Work request → Take the entries that follow and return exactly the lines from the one holding "The width and height of the screenshot is (1177, 963)." through the one holding "Task: Click the red 49.6433 RSI value tag", both included. Nothing else is needed.

○ ○ ○

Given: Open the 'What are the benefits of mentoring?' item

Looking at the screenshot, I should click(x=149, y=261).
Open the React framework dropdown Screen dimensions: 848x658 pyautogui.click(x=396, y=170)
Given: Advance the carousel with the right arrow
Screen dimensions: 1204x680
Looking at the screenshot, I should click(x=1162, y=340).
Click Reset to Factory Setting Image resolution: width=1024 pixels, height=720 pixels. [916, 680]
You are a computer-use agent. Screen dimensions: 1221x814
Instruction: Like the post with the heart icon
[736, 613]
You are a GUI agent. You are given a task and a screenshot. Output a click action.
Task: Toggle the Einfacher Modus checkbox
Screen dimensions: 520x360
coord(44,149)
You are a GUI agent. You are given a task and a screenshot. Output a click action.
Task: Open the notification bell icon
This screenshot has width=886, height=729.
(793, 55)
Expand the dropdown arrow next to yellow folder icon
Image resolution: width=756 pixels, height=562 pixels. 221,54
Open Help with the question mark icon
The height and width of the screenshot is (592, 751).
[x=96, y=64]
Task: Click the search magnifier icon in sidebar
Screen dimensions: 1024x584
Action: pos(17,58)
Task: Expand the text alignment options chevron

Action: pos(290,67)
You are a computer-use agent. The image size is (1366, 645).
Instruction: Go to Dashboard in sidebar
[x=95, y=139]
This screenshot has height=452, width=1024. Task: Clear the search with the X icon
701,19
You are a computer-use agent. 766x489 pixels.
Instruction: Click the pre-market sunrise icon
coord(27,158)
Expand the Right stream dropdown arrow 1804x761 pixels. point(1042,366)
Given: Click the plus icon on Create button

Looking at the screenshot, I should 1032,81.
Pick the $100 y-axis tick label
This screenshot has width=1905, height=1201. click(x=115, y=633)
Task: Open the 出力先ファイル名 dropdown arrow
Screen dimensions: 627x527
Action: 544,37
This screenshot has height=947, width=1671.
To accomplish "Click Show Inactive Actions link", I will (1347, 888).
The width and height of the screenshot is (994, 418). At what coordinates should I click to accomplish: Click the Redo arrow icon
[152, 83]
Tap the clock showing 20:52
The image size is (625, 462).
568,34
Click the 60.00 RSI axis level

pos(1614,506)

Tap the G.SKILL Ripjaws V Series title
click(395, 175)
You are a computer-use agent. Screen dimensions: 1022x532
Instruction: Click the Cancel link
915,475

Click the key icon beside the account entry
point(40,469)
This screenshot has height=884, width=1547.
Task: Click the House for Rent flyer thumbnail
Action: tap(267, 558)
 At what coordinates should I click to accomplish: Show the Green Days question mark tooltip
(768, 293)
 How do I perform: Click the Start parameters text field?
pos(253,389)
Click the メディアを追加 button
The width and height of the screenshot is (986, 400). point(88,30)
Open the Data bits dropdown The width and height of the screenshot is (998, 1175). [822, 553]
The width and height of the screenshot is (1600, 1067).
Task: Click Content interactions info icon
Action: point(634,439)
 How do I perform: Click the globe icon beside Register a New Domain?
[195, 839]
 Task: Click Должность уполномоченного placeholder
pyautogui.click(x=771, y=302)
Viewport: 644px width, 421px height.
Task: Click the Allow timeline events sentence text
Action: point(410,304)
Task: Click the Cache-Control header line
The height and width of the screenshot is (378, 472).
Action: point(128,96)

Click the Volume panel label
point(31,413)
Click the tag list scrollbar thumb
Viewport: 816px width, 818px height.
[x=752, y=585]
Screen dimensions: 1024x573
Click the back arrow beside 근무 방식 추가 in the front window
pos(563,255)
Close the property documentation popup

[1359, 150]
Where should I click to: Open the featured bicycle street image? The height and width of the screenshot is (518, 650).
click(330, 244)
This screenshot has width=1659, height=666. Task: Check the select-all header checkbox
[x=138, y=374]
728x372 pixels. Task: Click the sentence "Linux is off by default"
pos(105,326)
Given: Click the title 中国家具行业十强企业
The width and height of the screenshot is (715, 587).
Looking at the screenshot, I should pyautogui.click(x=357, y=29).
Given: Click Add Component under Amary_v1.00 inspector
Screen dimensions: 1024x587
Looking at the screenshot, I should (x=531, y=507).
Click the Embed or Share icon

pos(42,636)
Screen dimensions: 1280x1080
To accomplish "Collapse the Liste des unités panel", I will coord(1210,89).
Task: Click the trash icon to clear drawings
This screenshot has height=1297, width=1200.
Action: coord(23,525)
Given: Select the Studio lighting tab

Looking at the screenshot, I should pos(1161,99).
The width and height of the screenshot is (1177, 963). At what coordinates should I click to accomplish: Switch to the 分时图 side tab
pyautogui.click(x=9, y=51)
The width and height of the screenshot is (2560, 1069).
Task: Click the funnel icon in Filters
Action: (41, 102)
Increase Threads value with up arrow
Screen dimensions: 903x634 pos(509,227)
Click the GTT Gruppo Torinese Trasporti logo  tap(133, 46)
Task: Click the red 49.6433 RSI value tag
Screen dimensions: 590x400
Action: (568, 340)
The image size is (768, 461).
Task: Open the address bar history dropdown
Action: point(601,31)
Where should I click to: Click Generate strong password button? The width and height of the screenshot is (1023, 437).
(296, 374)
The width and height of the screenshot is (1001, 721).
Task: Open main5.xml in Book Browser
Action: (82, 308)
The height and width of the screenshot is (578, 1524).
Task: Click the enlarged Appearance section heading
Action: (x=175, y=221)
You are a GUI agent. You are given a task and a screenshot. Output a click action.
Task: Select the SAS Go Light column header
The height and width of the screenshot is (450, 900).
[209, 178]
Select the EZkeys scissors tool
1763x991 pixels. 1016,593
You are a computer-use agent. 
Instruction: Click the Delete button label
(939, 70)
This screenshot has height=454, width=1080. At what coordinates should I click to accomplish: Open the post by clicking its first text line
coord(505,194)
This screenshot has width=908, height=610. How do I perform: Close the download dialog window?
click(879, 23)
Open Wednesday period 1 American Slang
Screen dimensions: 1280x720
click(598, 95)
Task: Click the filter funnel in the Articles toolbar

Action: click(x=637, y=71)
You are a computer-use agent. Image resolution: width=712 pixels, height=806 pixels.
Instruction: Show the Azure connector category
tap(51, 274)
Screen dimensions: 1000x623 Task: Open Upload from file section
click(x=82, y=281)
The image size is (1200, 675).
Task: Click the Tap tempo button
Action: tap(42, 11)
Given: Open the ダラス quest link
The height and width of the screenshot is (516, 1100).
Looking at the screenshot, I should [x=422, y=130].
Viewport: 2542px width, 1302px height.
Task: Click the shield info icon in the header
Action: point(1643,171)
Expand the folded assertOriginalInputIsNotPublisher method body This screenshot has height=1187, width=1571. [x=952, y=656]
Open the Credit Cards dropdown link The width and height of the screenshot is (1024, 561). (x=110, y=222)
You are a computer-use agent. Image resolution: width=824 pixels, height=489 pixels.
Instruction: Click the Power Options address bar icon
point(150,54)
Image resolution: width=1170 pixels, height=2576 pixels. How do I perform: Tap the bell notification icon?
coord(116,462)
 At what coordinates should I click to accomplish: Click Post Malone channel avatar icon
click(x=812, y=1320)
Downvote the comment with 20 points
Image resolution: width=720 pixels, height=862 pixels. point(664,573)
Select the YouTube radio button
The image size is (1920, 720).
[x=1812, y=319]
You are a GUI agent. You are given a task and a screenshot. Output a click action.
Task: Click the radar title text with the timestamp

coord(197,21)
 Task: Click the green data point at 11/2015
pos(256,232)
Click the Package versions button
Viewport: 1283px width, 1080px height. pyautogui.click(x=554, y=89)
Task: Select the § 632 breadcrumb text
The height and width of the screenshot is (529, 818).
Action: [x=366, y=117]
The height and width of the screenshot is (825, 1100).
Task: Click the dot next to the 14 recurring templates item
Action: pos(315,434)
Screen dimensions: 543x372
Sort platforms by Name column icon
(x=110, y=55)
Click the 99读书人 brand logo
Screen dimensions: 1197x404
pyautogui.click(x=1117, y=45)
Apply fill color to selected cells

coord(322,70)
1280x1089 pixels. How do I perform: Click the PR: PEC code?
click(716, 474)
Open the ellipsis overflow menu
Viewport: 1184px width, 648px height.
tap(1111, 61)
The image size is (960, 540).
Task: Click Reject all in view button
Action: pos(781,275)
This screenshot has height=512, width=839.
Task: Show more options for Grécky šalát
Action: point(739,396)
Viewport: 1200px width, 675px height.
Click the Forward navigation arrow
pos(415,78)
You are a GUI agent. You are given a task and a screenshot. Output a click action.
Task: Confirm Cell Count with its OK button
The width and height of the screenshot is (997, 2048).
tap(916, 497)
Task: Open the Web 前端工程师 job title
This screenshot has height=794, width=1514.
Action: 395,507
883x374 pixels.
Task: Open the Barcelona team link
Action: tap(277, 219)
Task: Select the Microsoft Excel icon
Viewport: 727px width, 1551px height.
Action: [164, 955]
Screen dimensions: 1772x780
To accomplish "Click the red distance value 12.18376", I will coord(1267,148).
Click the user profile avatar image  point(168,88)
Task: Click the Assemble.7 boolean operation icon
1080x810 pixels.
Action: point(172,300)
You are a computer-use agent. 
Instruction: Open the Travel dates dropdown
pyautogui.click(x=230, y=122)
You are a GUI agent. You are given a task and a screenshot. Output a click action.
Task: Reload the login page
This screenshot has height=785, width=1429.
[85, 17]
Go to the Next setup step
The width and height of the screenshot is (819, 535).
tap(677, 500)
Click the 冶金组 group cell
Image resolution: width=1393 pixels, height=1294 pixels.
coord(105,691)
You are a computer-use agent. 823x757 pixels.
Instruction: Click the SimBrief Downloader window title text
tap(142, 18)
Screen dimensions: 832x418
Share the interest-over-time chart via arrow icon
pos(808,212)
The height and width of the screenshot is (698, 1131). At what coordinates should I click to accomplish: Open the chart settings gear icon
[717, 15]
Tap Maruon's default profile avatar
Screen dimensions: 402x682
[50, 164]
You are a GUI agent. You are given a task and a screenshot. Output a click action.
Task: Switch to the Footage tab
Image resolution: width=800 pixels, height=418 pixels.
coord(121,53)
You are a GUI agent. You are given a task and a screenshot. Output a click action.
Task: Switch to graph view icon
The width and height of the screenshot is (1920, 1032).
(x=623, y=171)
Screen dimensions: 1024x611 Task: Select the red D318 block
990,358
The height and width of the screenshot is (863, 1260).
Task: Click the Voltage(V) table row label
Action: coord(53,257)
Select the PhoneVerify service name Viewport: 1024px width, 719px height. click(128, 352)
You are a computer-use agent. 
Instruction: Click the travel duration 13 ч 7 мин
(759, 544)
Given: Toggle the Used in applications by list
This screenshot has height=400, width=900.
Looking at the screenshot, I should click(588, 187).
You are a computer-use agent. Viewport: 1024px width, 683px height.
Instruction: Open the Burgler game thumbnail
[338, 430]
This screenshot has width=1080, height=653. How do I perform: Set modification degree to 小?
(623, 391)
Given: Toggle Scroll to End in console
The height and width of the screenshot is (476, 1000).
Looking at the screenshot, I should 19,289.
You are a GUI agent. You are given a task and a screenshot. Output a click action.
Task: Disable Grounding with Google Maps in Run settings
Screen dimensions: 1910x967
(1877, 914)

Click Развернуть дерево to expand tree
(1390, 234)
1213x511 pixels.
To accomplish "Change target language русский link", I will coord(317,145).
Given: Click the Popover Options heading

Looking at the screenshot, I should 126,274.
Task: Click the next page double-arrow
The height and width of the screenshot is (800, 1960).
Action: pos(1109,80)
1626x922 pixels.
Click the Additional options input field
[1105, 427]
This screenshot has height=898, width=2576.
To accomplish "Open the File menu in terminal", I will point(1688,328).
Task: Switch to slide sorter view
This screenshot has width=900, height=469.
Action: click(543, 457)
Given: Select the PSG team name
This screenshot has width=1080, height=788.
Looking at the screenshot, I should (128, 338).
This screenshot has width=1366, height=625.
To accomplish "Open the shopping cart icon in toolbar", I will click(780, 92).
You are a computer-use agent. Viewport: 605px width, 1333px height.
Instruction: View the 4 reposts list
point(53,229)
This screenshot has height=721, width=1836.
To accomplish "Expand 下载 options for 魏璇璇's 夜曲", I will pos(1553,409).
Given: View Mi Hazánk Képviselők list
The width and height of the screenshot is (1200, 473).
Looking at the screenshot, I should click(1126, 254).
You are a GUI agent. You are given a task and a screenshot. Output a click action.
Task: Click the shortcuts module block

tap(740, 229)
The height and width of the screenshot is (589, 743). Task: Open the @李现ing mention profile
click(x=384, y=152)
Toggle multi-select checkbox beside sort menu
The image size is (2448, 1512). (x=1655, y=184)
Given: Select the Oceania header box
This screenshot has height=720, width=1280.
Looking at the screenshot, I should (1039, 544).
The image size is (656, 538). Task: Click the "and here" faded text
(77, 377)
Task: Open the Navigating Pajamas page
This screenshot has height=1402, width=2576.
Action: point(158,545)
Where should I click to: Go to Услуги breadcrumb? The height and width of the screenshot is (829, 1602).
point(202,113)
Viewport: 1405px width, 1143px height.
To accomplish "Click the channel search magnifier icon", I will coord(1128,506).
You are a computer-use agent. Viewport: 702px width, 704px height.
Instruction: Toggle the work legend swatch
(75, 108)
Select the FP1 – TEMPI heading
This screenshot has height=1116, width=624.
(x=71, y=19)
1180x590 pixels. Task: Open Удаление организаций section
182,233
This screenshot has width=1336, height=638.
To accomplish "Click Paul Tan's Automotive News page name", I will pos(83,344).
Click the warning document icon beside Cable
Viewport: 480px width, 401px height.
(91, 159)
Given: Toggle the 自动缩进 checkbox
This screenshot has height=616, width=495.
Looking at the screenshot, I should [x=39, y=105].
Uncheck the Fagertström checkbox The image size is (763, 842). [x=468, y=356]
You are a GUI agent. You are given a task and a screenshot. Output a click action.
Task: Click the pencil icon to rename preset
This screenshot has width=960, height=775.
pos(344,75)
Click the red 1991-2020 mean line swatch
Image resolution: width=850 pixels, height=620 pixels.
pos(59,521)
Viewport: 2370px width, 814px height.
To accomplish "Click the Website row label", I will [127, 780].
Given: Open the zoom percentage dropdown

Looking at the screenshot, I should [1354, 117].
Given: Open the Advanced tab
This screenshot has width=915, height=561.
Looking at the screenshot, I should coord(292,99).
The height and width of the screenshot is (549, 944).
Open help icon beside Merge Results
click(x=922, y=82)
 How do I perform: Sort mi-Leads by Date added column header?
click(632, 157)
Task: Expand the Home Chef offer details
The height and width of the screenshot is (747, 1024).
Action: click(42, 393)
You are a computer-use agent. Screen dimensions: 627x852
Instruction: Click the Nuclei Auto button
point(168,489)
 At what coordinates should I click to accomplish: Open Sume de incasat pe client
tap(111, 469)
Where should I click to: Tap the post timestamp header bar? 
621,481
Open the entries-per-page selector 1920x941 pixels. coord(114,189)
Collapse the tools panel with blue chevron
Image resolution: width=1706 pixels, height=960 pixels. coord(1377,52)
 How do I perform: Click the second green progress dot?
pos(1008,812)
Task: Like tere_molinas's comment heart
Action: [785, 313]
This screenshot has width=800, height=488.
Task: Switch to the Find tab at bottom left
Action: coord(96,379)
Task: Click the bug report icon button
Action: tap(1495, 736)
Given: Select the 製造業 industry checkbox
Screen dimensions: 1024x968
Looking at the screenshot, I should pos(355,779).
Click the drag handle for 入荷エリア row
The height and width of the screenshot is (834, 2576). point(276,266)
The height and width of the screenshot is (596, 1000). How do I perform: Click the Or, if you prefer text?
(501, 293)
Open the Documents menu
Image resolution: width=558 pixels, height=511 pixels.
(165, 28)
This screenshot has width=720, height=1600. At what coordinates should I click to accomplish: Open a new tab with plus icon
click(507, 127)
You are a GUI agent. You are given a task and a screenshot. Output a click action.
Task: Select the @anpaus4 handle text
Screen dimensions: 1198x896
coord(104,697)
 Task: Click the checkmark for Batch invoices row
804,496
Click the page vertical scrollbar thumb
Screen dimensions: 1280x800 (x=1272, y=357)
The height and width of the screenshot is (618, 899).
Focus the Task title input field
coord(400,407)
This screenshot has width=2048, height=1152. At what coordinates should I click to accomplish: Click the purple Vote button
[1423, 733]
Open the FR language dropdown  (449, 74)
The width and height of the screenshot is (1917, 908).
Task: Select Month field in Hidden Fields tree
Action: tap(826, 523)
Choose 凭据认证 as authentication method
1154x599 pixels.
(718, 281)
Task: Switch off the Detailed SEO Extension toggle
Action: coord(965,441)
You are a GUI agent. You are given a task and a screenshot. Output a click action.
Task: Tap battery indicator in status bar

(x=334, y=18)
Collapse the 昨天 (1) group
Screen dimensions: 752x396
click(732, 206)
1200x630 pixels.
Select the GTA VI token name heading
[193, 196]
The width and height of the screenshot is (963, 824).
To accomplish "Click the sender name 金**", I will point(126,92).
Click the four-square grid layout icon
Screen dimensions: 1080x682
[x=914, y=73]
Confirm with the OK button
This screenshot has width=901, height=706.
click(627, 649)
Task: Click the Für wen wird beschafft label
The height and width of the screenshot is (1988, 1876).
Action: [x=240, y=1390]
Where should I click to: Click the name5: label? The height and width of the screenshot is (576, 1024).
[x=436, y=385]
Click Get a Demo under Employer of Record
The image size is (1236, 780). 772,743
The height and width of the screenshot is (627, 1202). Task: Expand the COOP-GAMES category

○ ○ ○

Written solution →
The width and height of the screenshot is (1177, 963). At what coordinates should I click to accomplish: Switch to the 分时图 side tab
pyautogui.click(x=9, y=51)
The width and height of the screenshot is (2560, 1069).
Task: Click the funnel icon in Filters
Action: (41, 102)
Increase Threads value with up arrow
Screen dimensions: 903x634 pos(509,227)
Click the GTT Gruppo Torinese Trasporti logo  tap(133, 46)
Task: Click the red 49.6433 RSI value tag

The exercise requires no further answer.